O'Neill joked Tuesday that he still gets ribbed about his unfashionable wardrobe, noting that the suit was the only one he owned, having just left the Navy.
In a series of memos, Nixon aide Colson, who later went to prison for his role in the Watergate scandal, referred to the administration's efforts to promote O'Neill and to challenge Kerry to debate him.
On June 15, 1971, Colson noted that Kerry first turned down a debate offer with O'Neill and that he was "beginning to take a tremendous beating in the press."
"Let's destroy this young demagogue before he becomes another Ralph Nader," Colson wrote about Kerry.
Colson wrote that he arranged an Oval Office meeting between Nixon and O'Neill on June 16, to boost the morale of O'Neill, who had become disillusioned because of the hostile reception he received during other television appearances.
O'Neill, who had flown up from his hometown of San Antonio, spent about 40 minutes chatting with Nixon and National Security Adviser Henry Kissinger about the war and its opponents.

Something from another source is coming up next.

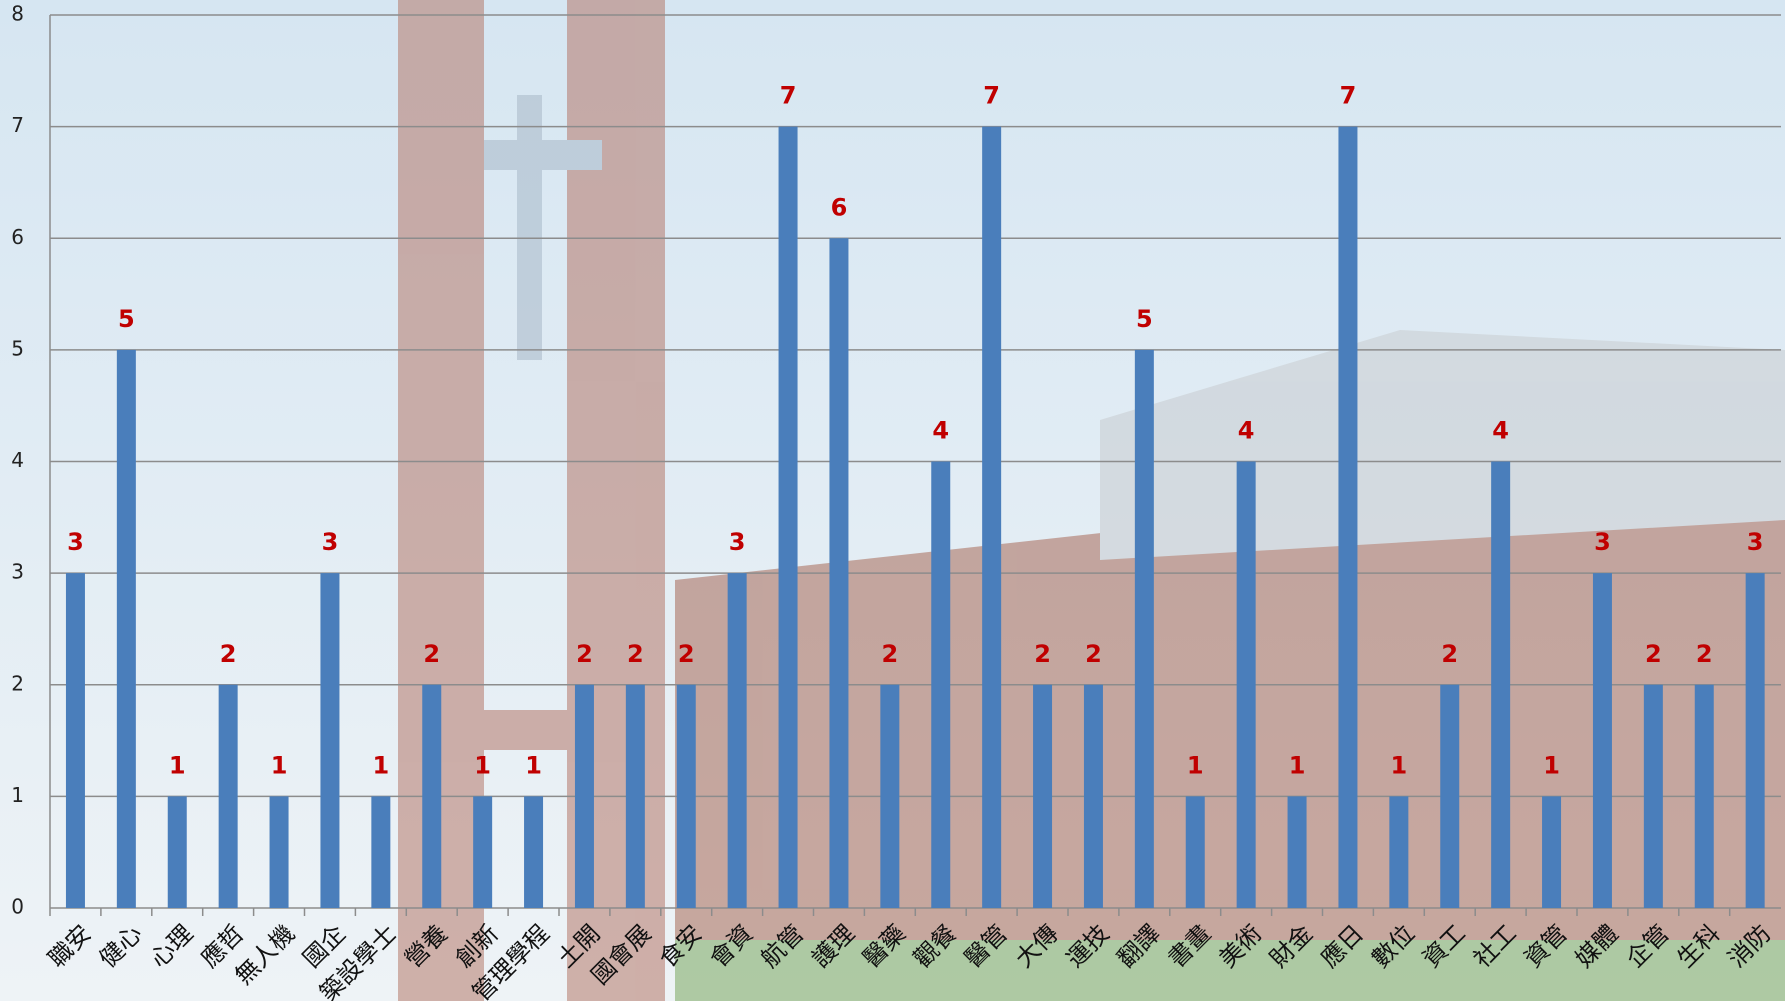 The width and height of the screenshot is (1785, 1001). Describe the element at coordinates (18, 237) in the screenshot. I see `y-tick-label: 6` at that location.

Nixon said he understood that O'Neill was "the guy to take brickbats when you go on some of these TV shows." He encouraged the young veteran to continue his fight.

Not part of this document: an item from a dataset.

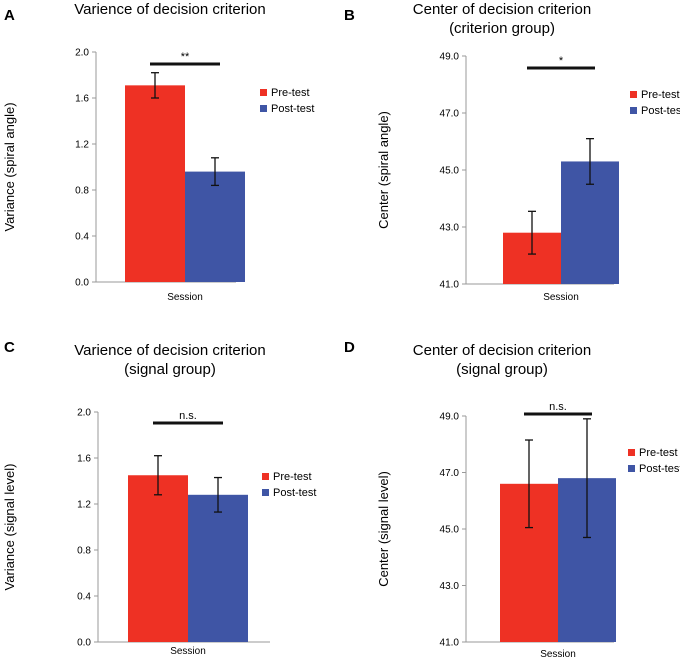  Describe the element at coordinates (10, 166) in the screenshot. I see `y-axis-label: Variance (spiral angle)` at that location.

"Give it to 'em. Give it to 'em. You can do it," said Nixon, according to a tape of the meeting.
O'Neill mentioned to the president that he had supported Democrat Hubert Humphrey against Nixon in the 1968 presidential election. But he was critical of the beating that Nixon was taking in the press and advised the president that when reporters "ask you totally stupid questions about which they always seem to ask, laugh at them, and I think the whole country will laugh with you."
The next day Colson wrote a memo to top Nixon aide H.R. Haldeman, pronouncing the session a success:
"O'Neill went out charging like a tiger, has agreed that he will appear anytime, anywhere that we program him and was last seen walking up West Executive Avenue mumbling to himself that he had just been with the most magnificent man he had ever met in his life."

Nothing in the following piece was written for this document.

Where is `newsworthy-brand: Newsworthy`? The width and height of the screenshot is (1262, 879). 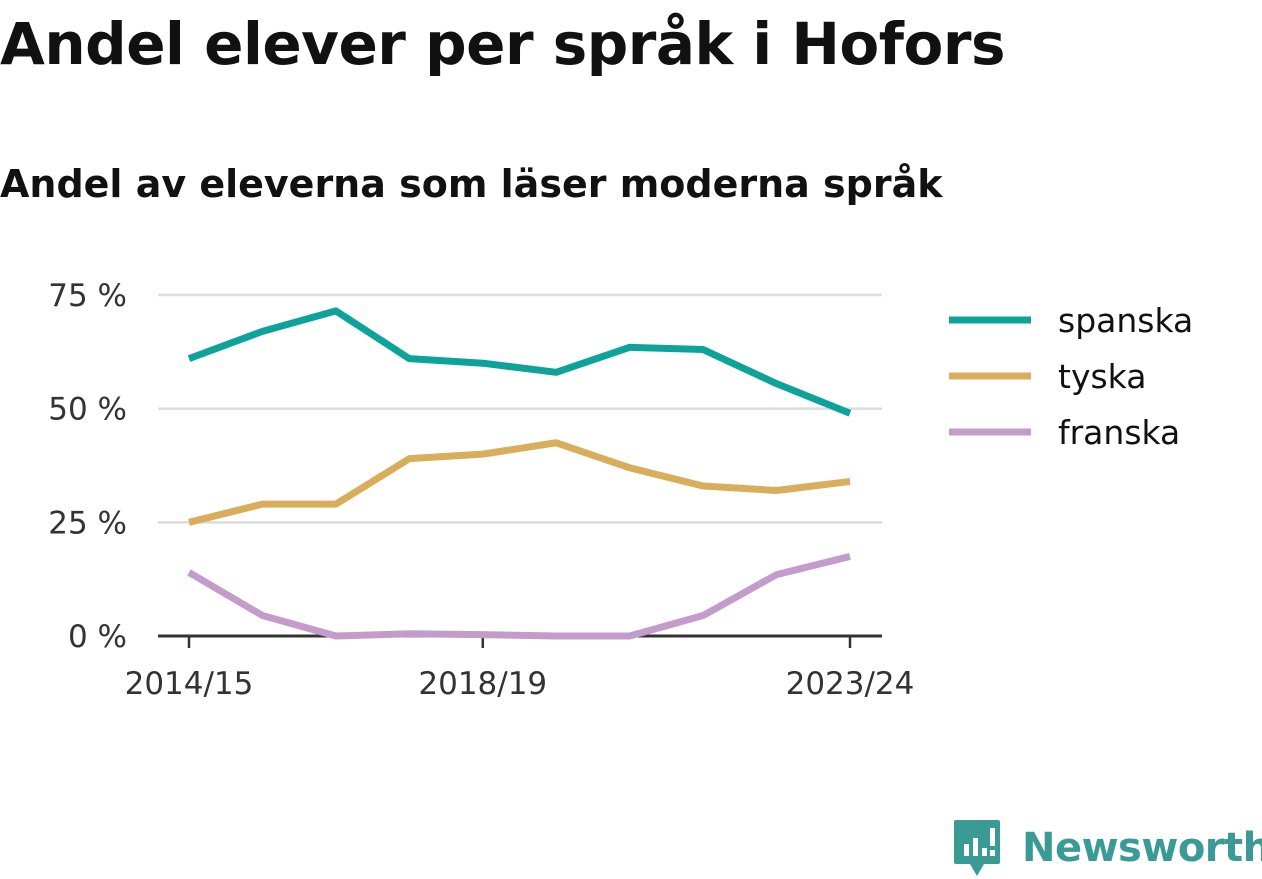
newsworthy-brand: Newsworthy is located at coordinates (1107, 848).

Despite the attention lavished on him by Nixon and his appearance on a national TV show, O'Neill has been largely quiet about his past, according to Harris County Democratic Chair Gerald Birnberg, a fellow lawyer who has known O'Neill for more than 20 years.
O'Neill only recently mentioned in passing that he had debated Kerry, Birnberg said.
Although a Kerry critic, O'Neill has also expressed reservations about President Bush, Birnberg said: "I don't think he is a George Bush lapdog."
Sounds familiar.
Ha! But the French surely don't want him claiming them as his ancestral home. "He's American!", said some Frenchman, supposedly in his family tree back there.
This guy has flip-flopped on every issue, including his own nationality!
John Kerry: He's not Irish anymore
Kerry visited the Yale campus as a representative of Vietnam Veterans Against the War before he testified to Congress. He made the outrageous claim that U.S. soldiers routinely committed war crimes in Vietnam. When I challenged his claim, he stated, "I was there! You weren't! I know what happened there!" He became highly indignant when I stated that were what he said true, he should be tried for the crime under the UCMJ of failing to report atrocities which he claimed all officers in Vietnam knew occurred. I was then shouted down -- the major way leftists from the '60s and '70s dealt with people who asked questions. (I suspect they would have lynched me if they could have.)